Cette quantité, ajoutaient les chercheurs américains, est de trois à cinq fois plus élevée chez les individus qui ont reçu un diagnostic de démence. Pire encore, on retrouve de sept à trente fois plus de microplastiques et de nanoplastiques dans le cerveau que dans n’importe quel autre organe.

On a constaté une hausse alarmante de 50 % des concentrations de microplastiques et de nanoplastiques dans le cerveau entre 2016 et 2024, ce qui correspond à l’explosion exponentielle de la quantité de particules de plastique dans l’environnement.

Les particules de micro et de nanoplastiques sont omniprésentes et personne n'y est immunisé, a prévenu Mme Sajedi, qui martèle l'importance de l'éducation du public.

«Il faut éviter de parler de tout en même temps, sinon les gens cessent d'écouter et ils nous disent qu'il faut bien mourir de quelque chose, a-t-elle dit. Si j'essaie de tout combattre, je vais perdre, alors je me concentre sur les bouteilles de plastique, qui sont une source énorme (de microplastiques et de nanoplastiques).»

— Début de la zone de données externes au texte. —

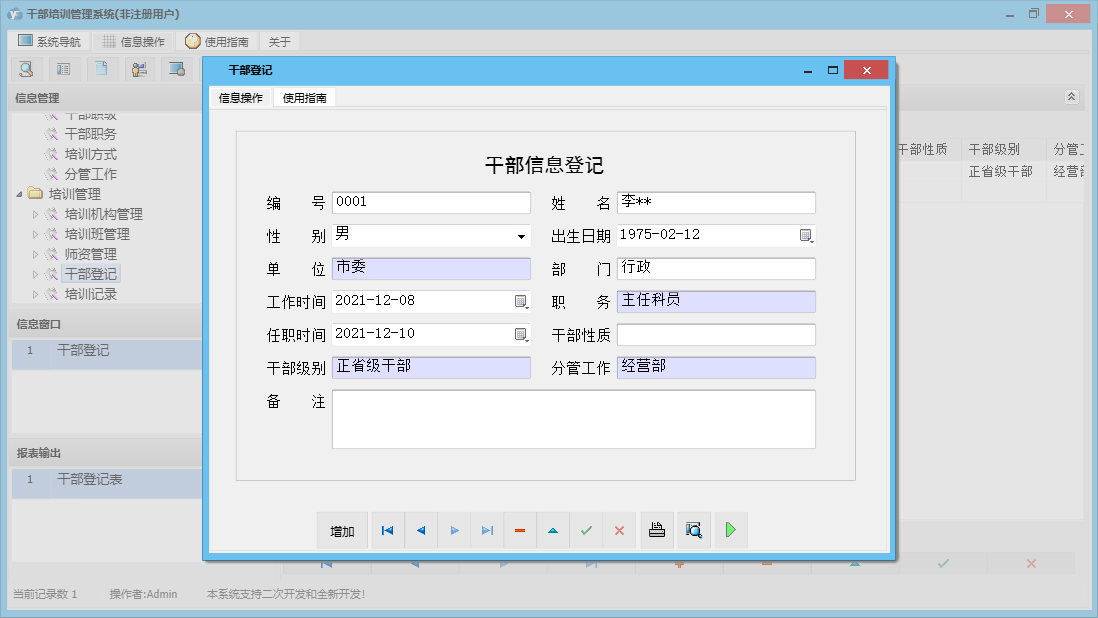Go to the previous record arrow
Viewport: 1098px width, 618px height.
click(421, 531)
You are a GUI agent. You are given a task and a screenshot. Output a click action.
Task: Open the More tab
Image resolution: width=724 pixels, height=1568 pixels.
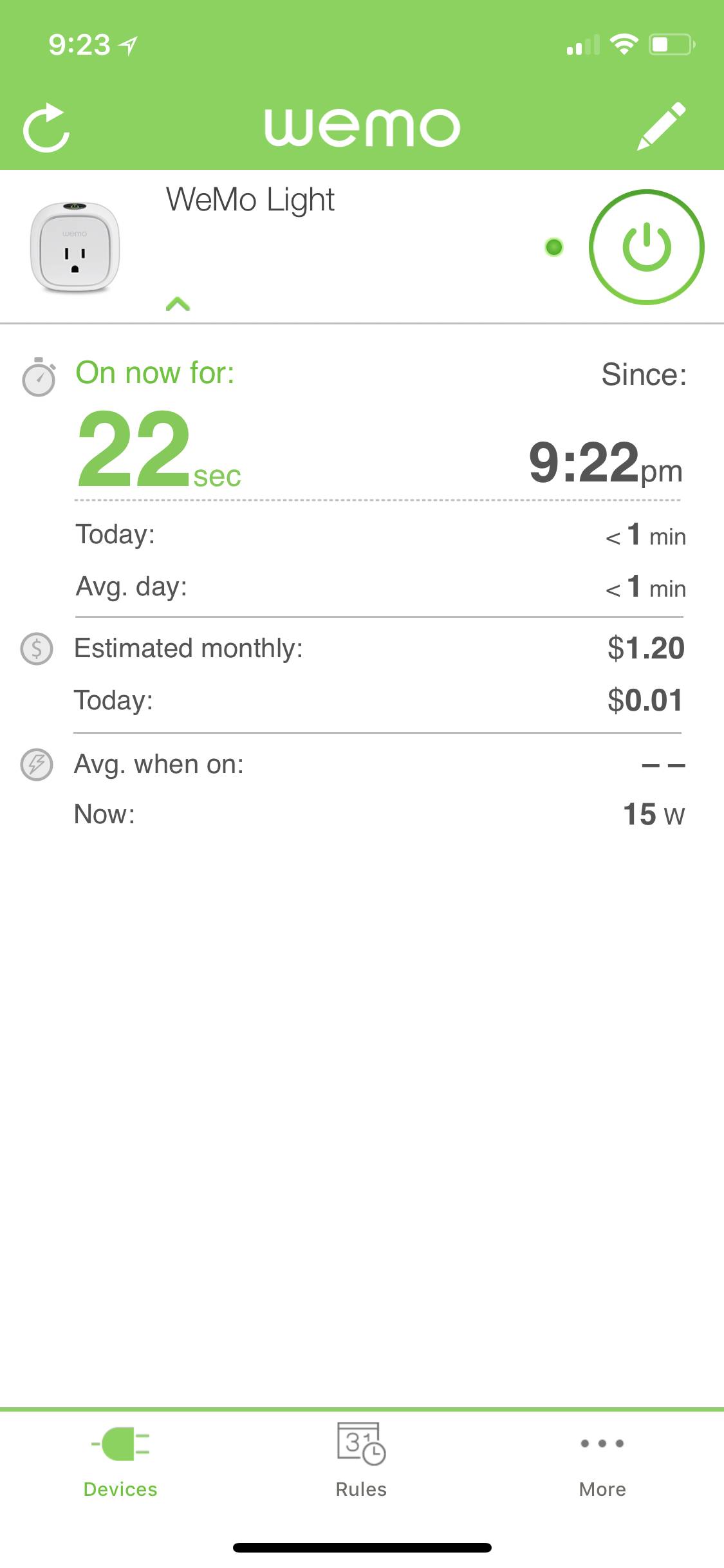click(x=602, y=1461)
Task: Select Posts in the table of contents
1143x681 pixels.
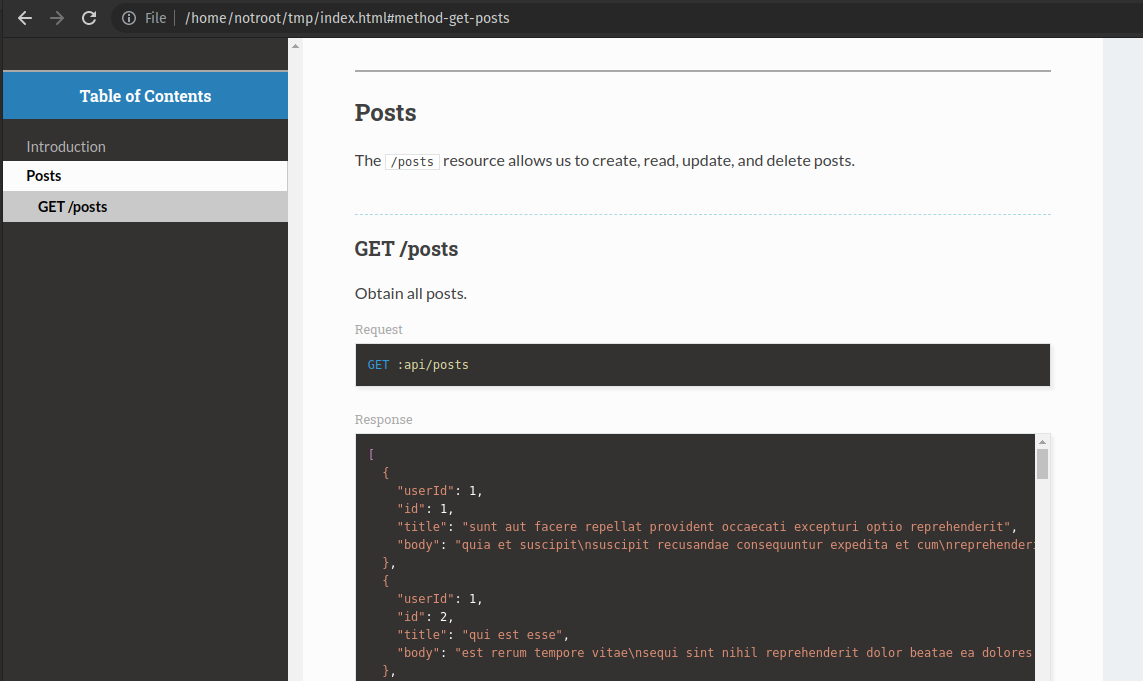Action: click(x=44, y=176)
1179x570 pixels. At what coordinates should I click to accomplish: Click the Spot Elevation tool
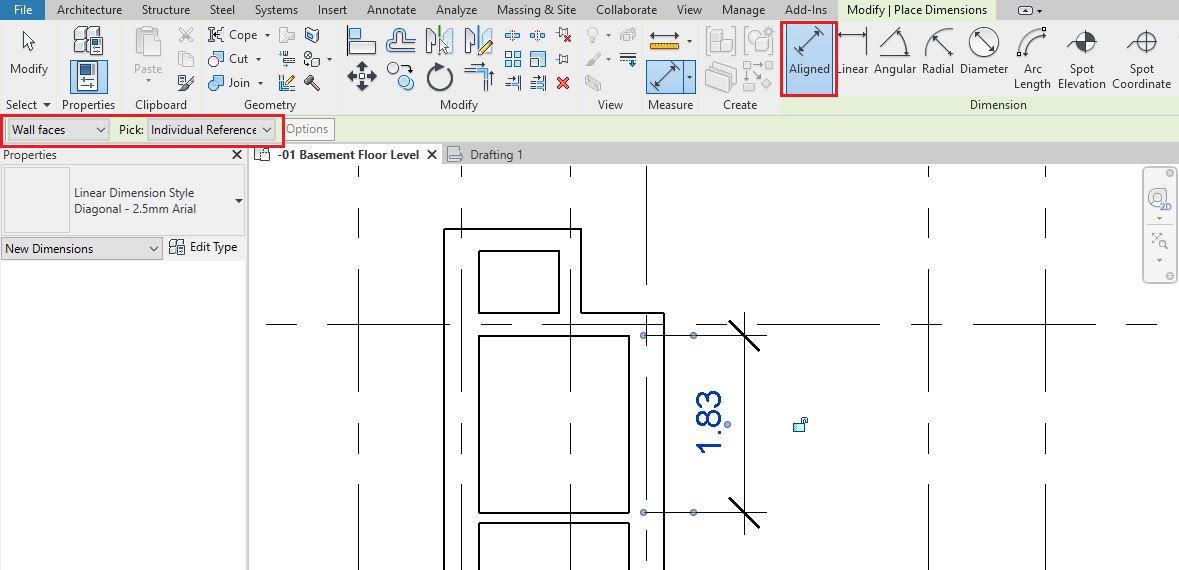tap(1081, 58)
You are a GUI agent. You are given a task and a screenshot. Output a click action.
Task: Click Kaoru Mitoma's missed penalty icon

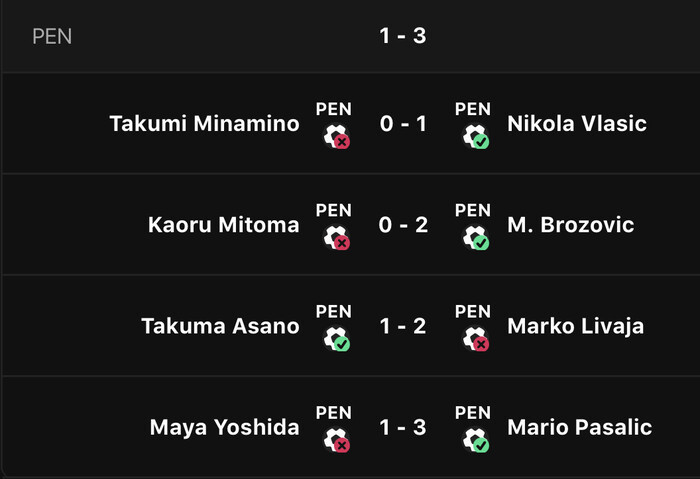(x=337, y=238)
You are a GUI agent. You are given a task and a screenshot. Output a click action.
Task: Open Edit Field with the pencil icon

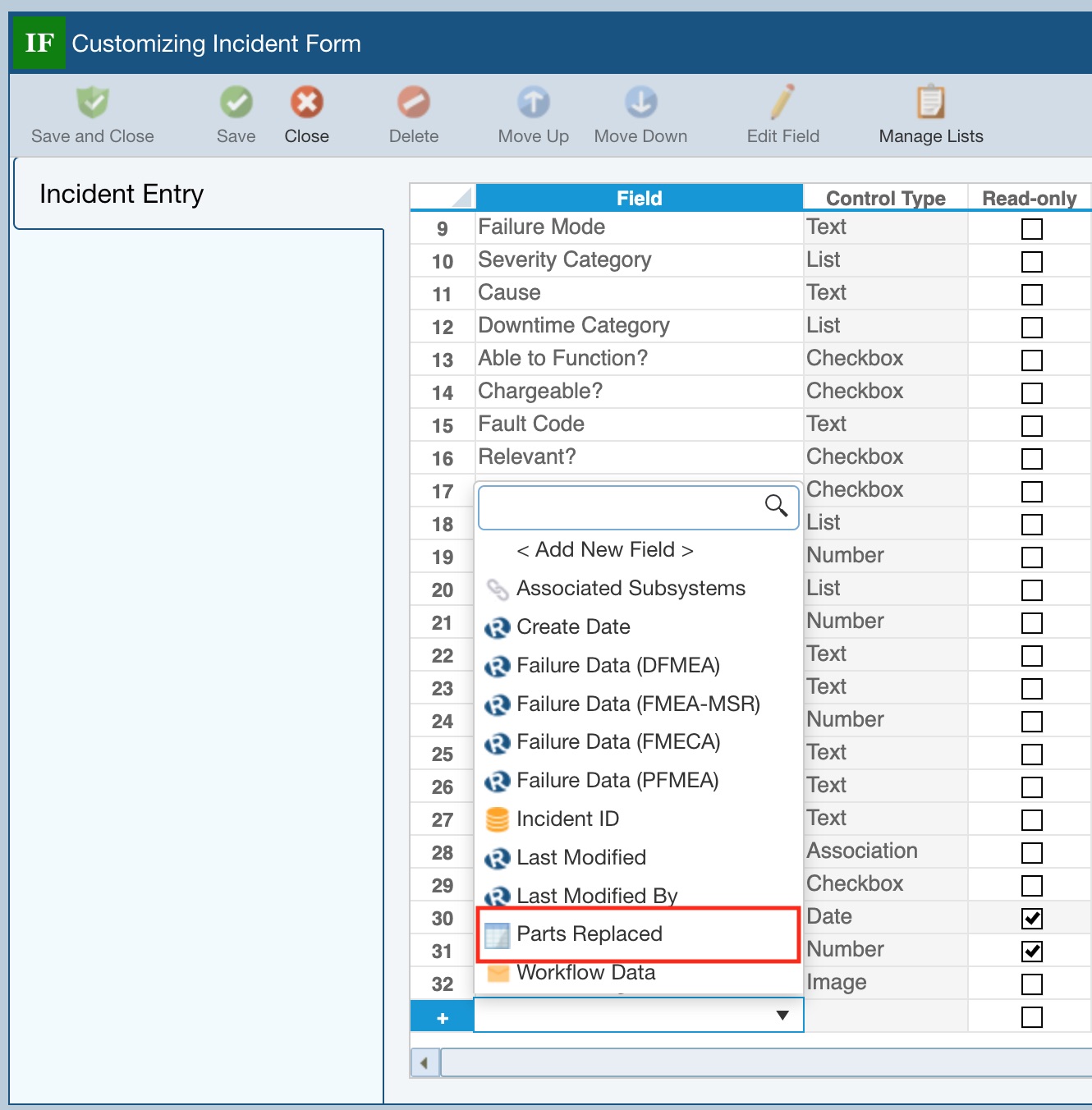coord(782,103)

Et une fois que les gens auront compris le message au sujet des bouteilles, on peut espérer qu'ils commenceront à extrapoler vers d'autres produits, a ajouté Mme Sajedi, qui cite en exemple sa décision d'acheter uniquement des confitures dans un pot de verre.

En plus de laisser les bouteilles d'eau de plastique sur les étagères des détaillants, on recommande par exemple d’abandonner les contenants de plastique au profit des contenants d’acier ou de verre pour entreposer et/ou réchauffer la nourriture.

Certains récipients en plastique peuvent libérer jusqu’à 4,22 millions de particules de microplastiques et 2,11 milliards de particules de nanoparticules de plastique à partir d’un seul centimètre carré de surface plastique dans les trois minutes suivant le chauffage par micro-ondes, indique un texte publié par le journal Brain Medicine.

Les conclusions de la nouvelle étude ont été publiées par le Journal of Hazardous Materials.